One estimate of the average max HR for a given age is 220-age. This is not your own max HR, it’s the average max HR, and there are slightly better formulae than 220-age, but it is a start. And we can note that if your HR on this ride topped out at 212, your actual max HR is probably higher. An average of 175 is also seemingly high. So those values seem a bit unlikely. But you could just have a high heart rate!
However, as already said, heart rates are a very individual thing. I assume this is your first HRM, so you have no baseline. One thing you can do is warm up, take your pulse manually, then maybe do an interval and take your pulse again. Compare it to the HRM readings. Or borrow a friend’s smartwatch.
In general, I warm up for my threshold intervals. Actually, I always warm up, and most people should probably warm up rather than jump right into a hard 20 min effort.
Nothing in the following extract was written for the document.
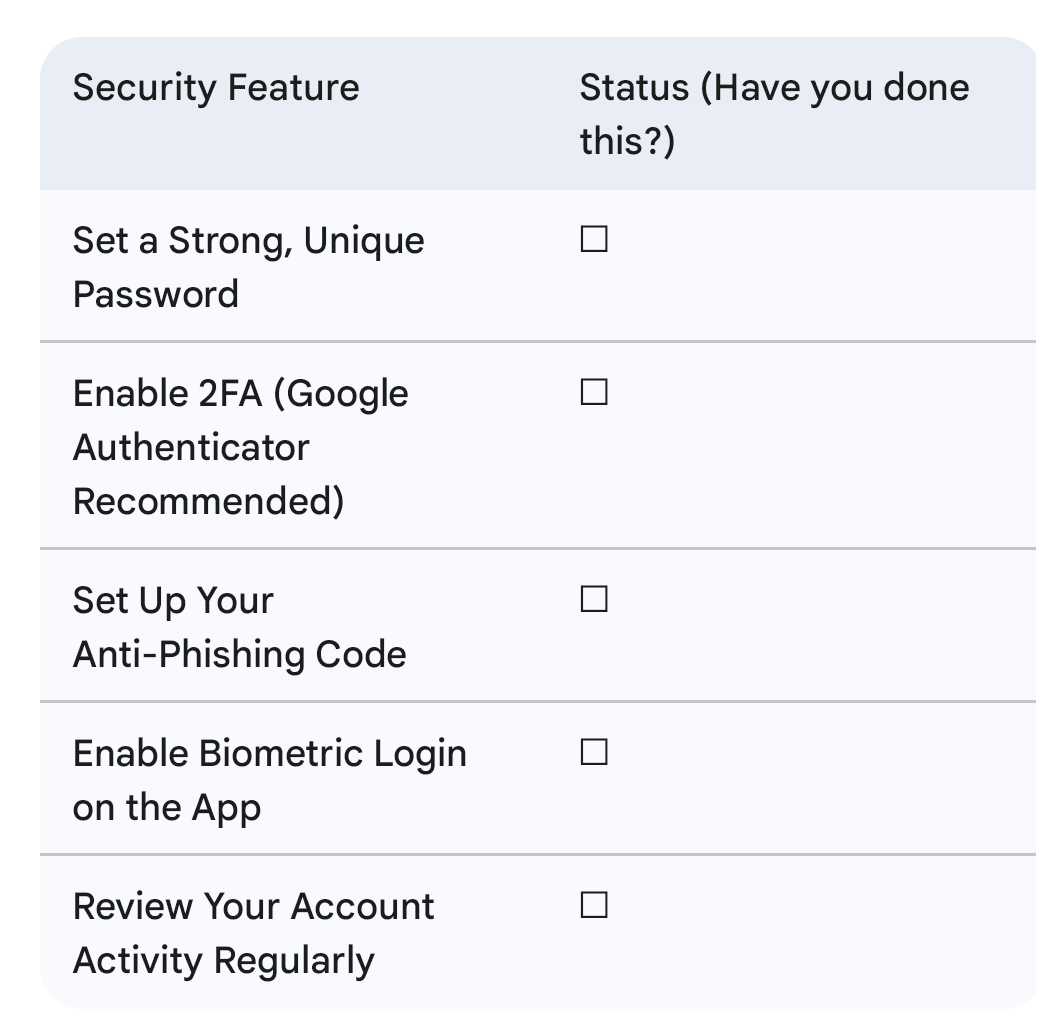Click the "Enable 2FA (Google" text line
This screenshot has height=1021, width=1060.
[x=240, y=394]
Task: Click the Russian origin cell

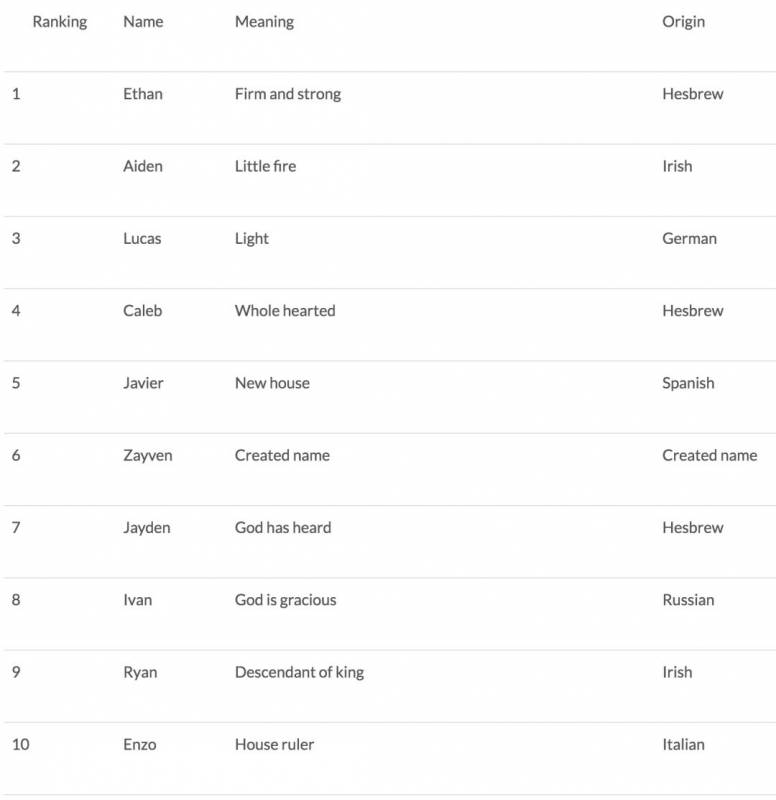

Perhaps you are young and you can get away with this for now, though! The ramp up from your starting HR seems fast, but my HR pretty quickly rises and stabilizes during my threshold or sweet spot intervals. Here is one example session. Of course, and not to rub this in, but I was starting each interval from a warmed up state.
In general, HRMs are an established technology. Magene is a mainland China brand with some credibility. It’s likely that Magenes in general aren’t bad. It’s possible you got a dud, or something is interfering with the wireless signal. Wahoo's TICKRs have seemingly (from anecdotal reports from forums I'm on) had a number of duds. Polar is generally regarded well, but I heard one person report they had a dud from this company.